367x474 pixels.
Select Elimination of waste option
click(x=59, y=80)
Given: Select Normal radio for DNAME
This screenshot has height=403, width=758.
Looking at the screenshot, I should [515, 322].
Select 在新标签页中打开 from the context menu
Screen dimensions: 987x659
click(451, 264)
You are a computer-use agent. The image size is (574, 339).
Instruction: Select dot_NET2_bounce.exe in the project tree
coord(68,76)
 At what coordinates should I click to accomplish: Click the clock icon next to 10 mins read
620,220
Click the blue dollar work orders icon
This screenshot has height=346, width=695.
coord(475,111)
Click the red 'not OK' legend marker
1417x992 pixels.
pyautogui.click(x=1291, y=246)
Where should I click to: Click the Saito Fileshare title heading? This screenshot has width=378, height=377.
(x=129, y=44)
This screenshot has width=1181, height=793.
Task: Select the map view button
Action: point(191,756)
==*==
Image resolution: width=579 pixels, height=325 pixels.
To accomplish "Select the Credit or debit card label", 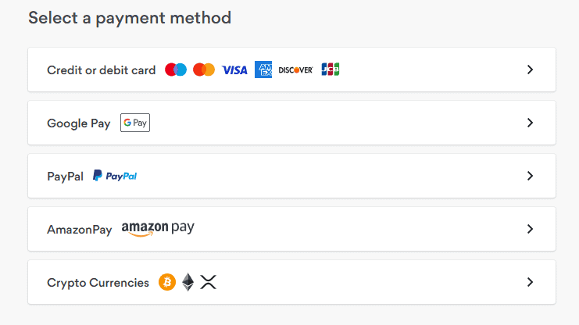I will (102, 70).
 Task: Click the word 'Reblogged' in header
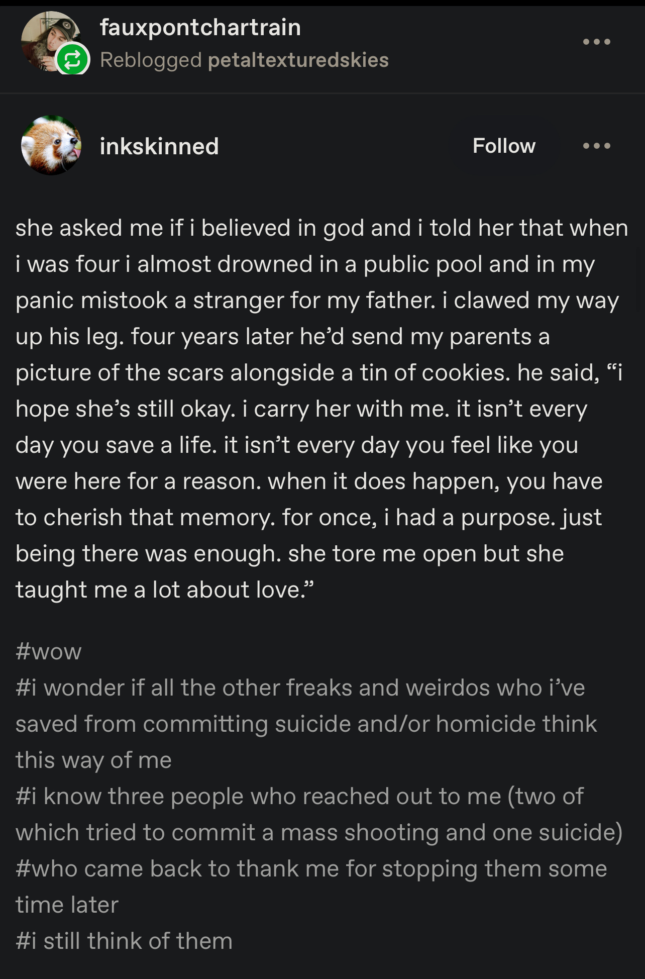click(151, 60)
==*==
Problem description
In your answer, include only the lines above starting at the line that holds "367x474 pixels." and ending at the line that holds "Click the blue dollar work orders icon", copied exactly.

Reply
367x474 pixels.
Select Elimination of waste option
click(x=59, y=80)
Given: Select Normal radio for DNAME
This screenshot has height=403, width=758.
Looking at the screenshot, I should [515, 322].
Select 在新标签页中打开 from the context menu
Screen dimensions: 987x659
click(451, 264)
You are a computer-use agent. The image size is (574, 339).
Instruction: Select dot_NET2_bounce.exe in the project tree
coord(68,76)
 At what coordinates should I click to accomplish: Click the clock icon next to 10 mins read
620,220
Click the blue dollar work orders icon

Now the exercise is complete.